There was a long silence in the drawing room, broken by the megaphonal tones of a short-wave Neville Chamberlain speaking to the British people; Fee and Meggie looked at their men.
"If we count Frank, there are six of us," said Bob into the silence. "All of us except Frank are on the land, which means they won't want to let us serve. Of our present stockmen, I reckon six will want to go and two will want to stay."
"I want to go!" said Jack, eyes shining.
"And me," said Hughie eagerly.
"And us," said Jims on behalf of himself and the inarticulate Patsy. But they all looked at Bob, who was the boss. "We've got to be sensible," he said. "Wool is a staple of war, and not only for clothes. It's used as packing in ammunition and explosives, for all sorts of funny things we don't hear of, I'm sure. Plus we have beef cattle for food, and the old wethers and ewes go for hides, glue, tallow, lanolin-all war staples.
"So we can't go off and leave Drogheda to run itself, no matter what we might want to do. With a war on it's going to be mighty hard to replace the stockmen we're bound to lose. The drought's in its third year, we're scrub-cutting, and the bunnies are driving us silly. For the moment our job's here on Drogheda; not very exciting compared to getting into action, but just as necessary. We'll be doing our best bit here."
The male faces had fallen, the female ones lightened. "What if it goes on longer than old Pig Iron Bob thinks it will?" asked Hughie, giving the Prime Minister his national nickname. Bob thought hard, his weatherbeaten visage full of frowning lines. "If things get worse and it goes on for a long time, then I reckon as long as we've got two stockmen we can spare two Clearys, but only if Meggie's willing to get back into proper harness and work the inside paddocks. It would be awfully hard and in good times we wouldn't stand a chance, but in this drought I reckon five men and Meggie working seven days a week could run Drogheda. Yet that's asking a lot of Meggie, with two little babies." "If it has to be done, Bob, it has to be done," said Meggie. "Mrs. Smith won't mind doing her bit by taking charge of Justine and Dane. When you give the word that I'm needed to keep Drogheda up to full production, I'll start riding the inside paddocks."
"Then that's us, the two who can be spared," said Jims, smiling. "No, it's Hughie and I," said Jack quickly.
"By rights it ought to be Jims and Patsy," Bob said slowly. "You're the youngest and least experienced as stockmen, where as soldiers we'd all be equally inexperienced. But you're only sixteen now, chaps."

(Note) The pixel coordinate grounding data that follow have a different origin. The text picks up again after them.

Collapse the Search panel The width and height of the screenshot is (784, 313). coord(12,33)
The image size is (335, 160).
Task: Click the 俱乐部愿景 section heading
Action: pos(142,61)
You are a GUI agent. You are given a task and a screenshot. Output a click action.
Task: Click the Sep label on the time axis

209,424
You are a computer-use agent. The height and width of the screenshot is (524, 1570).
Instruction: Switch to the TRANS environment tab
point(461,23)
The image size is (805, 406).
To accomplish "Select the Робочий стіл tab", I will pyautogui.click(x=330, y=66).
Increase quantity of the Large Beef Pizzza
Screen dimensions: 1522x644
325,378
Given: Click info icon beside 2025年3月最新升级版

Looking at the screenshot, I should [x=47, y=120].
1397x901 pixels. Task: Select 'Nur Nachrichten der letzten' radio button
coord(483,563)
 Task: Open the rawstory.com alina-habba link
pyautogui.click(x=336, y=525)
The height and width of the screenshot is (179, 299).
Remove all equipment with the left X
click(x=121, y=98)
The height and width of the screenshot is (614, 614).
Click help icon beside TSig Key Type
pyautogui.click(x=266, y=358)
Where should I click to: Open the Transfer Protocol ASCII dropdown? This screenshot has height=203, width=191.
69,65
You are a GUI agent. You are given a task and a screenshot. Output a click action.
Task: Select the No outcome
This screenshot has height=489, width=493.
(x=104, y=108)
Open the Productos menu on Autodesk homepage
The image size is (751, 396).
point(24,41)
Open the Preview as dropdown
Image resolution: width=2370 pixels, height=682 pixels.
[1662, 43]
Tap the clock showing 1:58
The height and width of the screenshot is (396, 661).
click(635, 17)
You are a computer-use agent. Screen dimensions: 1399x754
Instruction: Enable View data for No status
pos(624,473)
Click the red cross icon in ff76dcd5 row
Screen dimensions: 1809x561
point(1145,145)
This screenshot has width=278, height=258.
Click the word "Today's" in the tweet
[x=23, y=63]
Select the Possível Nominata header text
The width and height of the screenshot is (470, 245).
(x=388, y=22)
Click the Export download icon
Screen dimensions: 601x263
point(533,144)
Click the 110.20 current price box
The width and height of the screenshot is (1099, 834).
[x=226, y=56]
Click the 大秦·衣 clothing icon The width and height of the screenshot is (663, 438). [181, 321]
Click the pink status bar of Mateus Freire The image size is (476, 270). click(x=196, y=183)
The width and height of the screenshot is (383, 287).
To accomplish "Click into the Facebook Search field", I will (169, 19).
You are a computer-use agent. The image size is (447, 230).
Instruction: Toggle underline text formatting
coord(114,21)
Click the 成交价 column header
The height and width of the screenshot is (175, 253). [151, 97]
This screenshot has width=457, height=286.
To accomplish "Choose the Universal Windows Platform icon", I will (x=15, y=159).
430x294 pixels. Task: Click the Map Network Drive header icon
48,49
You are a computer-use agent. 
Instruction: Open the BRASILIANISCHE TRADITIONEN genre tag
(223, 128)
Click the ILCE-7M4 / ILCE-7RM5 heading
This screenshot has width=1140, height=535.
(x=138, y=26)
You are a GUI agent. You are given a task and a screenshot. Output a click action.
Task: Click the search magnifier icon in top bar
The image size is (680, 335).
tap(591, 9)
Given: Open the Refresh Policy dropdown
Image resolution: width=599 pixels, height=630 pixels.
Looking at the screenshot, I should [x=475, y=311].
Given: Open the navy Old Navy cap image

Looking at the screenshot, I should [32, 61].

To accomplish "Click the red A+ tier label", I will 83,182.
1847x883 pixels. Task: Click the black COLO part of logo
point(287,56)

"By the time things get worse we'll be seventeen," offered Jims. "We'll look older than we are, so we won't have any trouble enlisting if we've got a letter from you witnessed by Harry Gough."
"Well, right at the moment no one is going. Let's see if we can't bring Drogheda up to higher production, even with the drought and the bunnies." Meggie left the room quietly, went upstairs to the nursery. Dane and Justine were asleep, each in a whitepainted cot. She passed her daughter by, and stood over her son, looking down at him for a long time. "Thank God you're only a baby," she said.
It was almost a year before the war intruded upon the little Drogheda universe, a year during which one by one the stockmen left, the rabbits continued to multiply, and Bob battled valiantly to keep the station books looking worthy of a wartime effort. But at the beginning of June 1940 came the news that the British Expeditionary Force had been evacuated from the European mainland at Dunkirk; volunteers for the second Australian Imperial Force poured in thousands into the recruiting centers, Jims and Patsy among them.
Four years of. riding the paddocks in all weathers had passed the twins' faces and bodies beyond youth, to that ageless calm of creases at the outer corners of the eyes, lines down the nose to the mouth. They presented their letters and were accepted without comment. Bushmen were popular. They could usually shoot well, knew the value of obeying an order, and they were tough. Jims and Patsy had enlisted in Dubbo, but camp was to be Ingleburn, outside Sydney, so everyone saw them off on the night mail. Cormac Carmichael, Eden's youngest son, was on the same train for the same reason, going to the same camp as it turned out. So the two families packed their boys comfortably into a first-class compartment and stood around awkwardly, aching to weep and kiss and have something warming to remember, but stifled by their peculiar British mistrust of demonstrativeness. The big C-36 steam locomotive howled mournfully, the stationmaster began blowing his whistle.